# PASSAGE PROVIDED:
## begin

2017-01-24 Thread Matt Foley
Hi all,

Casey and I had an interesting chat yesterday, during which we agreed that the 
example code for Outlier Analysis in 
https://github.com/apache/incubator-metron/blob/master/metron-analytics/metron-statistics/README.md
 and the revised example code in 
https://issues.apache.org/jira/browse/METRON-668 (as of 23 January) both do not 
correctly implement the desired Sliding Window model.  This email gives the 
argument for why, and proposes a couple ways to do it right.  Your input and 
preferences are requested.

 

First a couple statements about the STATS object that underlies most 
interesting Profile work:

· The STATS object is a t-digest.  It summarizes a set of data points, 
such as those received during a sampling period, in a way that is nominally 
O(1) regardless of the input number of data points, and preserves the info 
about the “shape” of the statistical distribution of those points.  Not only 
info about averages and standard deviations, but also about medians and 
percentiles (which, btw, is a very different kind of information), is preserved 
and can be calculated correctly to within a given error epsilon.  Since it is a 
summary, however, time information is lost.

· STATS objects, these digests of sampling periods, are MERGEABLE, 
meaning if you have a digest from time(1) to time(2), and another digest from 
time(2) to time (3), you can merge them and get a digest that is statistically 
equivalent to a digest from time(1) to time(3) continuously.

· They are sort of idempotent, in that if you take two identical 
digests and merge them, you get almost the same object.  However, the result 
object will be scaled as summarizing twice the number of input data points.

· Which is why it DOESN’T work to try to merge overlapping sampling 
periods.  To give a crude example, if you have a digest from time(1) to time(3) 
and another digest from time(2) to time(4), and merge them, the samples from 
time(2) to time(3) will be over-represented by a factor of 2x, which should be 
expected to skew the distribution (unless the distribution really is constant 
for all sub-windows – which would mean we don’t need Sliding Windows because 
nothing changes).

## end

# GIVEN MATERIAL:
## begin

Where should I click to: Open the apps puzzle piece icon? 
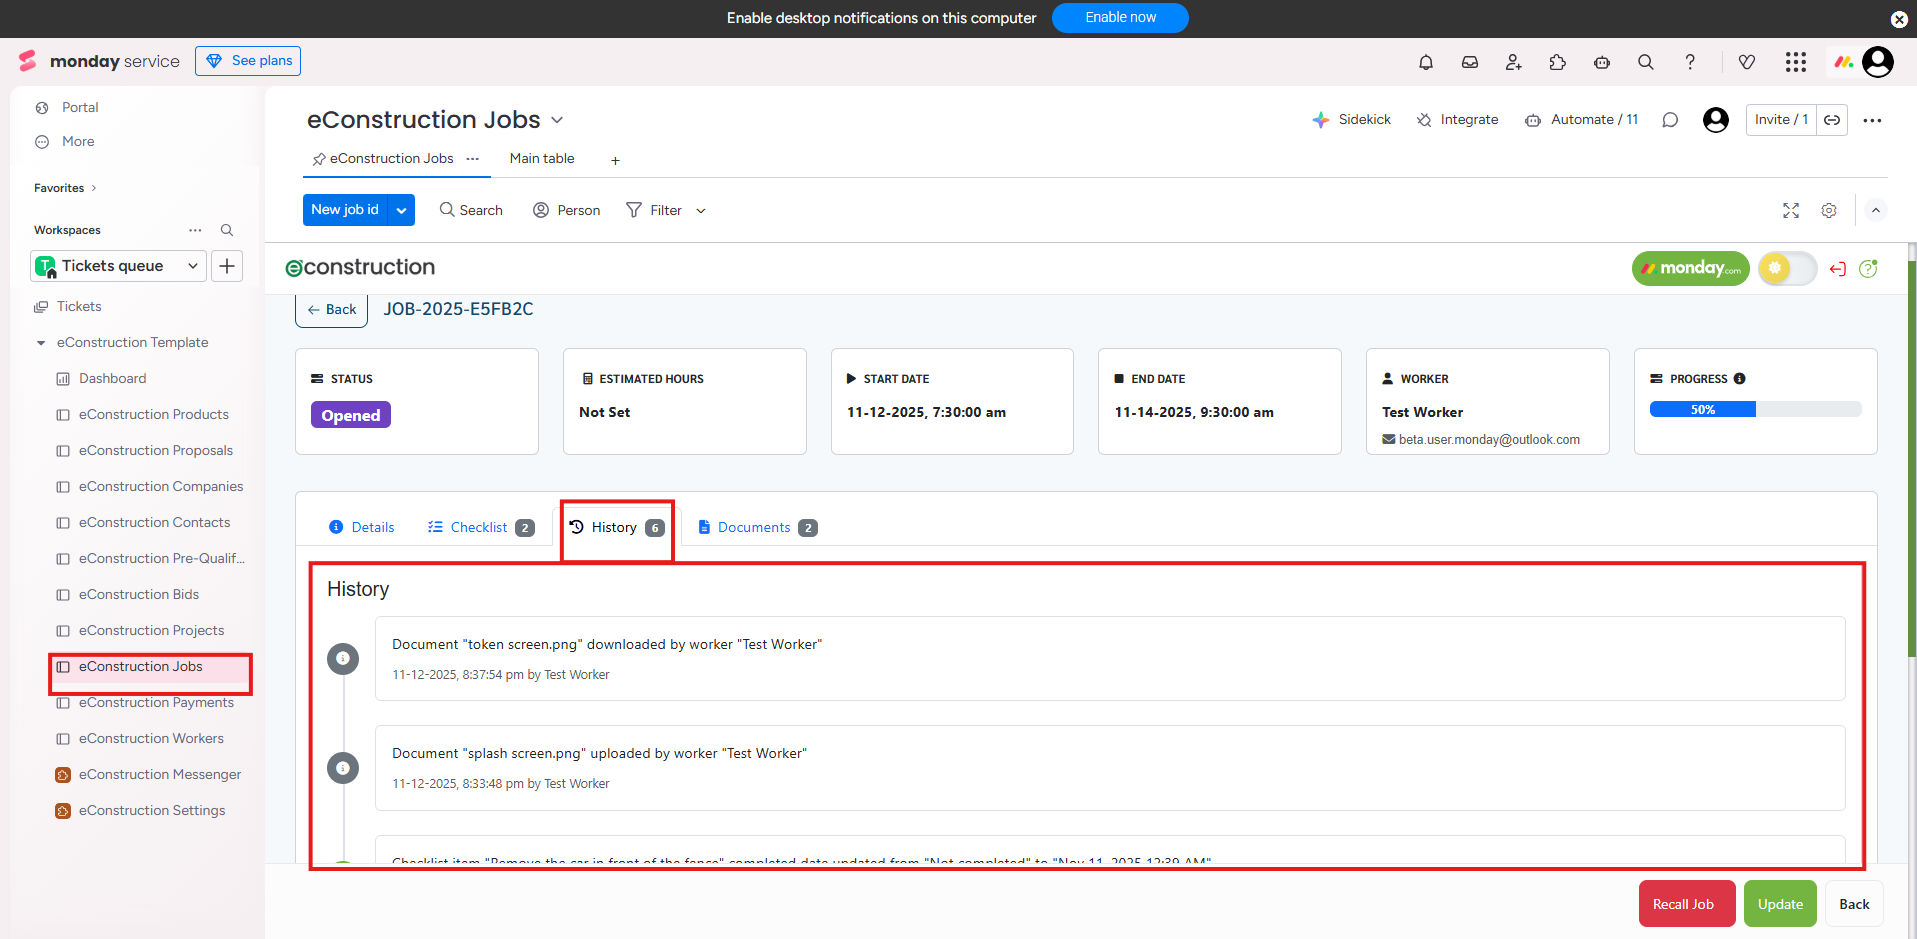[x=1557, y=62]
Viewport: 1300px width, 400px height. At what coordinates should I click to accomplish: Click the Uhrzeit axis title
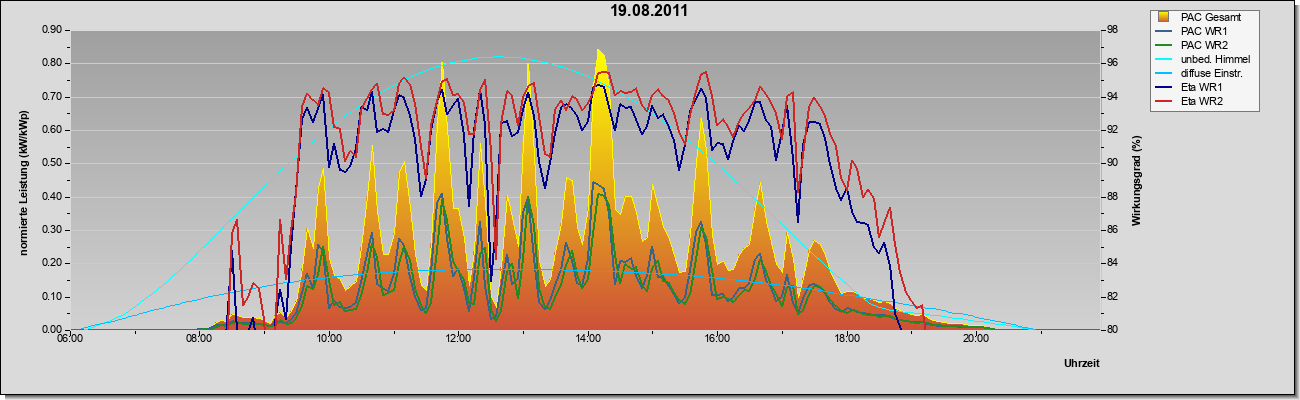(1081, 364)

## end

# REQUIRED WORK:
A – In the message about STATS objects, what happens when two identical digests are merged?
B – Continue the message about STATS objects and sliding windows from the point where it stops.
The data has no connection to the message about STATS objects.

# ANSWERS TO THE EXERCISE:
A – The result is almost the same object, but it is scaled as summarizing twice the number of input data points.

B –
The Outlier Analysis profiles linked above try to implement a sliding window, 
in which each profile period summarizes the Median Absolute Deviation 
distribution of the last five profile periods only.  An “Outlier MAD Score” can 
then be determined by comparing the deviation of a new data point to the last 
MAD distribution recorded in the Profile.  This allows for changes over time in 
the statistical distribution of inputs, but does not make the measure unduly 
sensitive to just the last minute or two.  This is a typical use case for 
Sliding Windows.

 

Both example codes trip on how to do the sliding window in the context of a 
Profile.  At sampling period boundaries, both either compose the “result”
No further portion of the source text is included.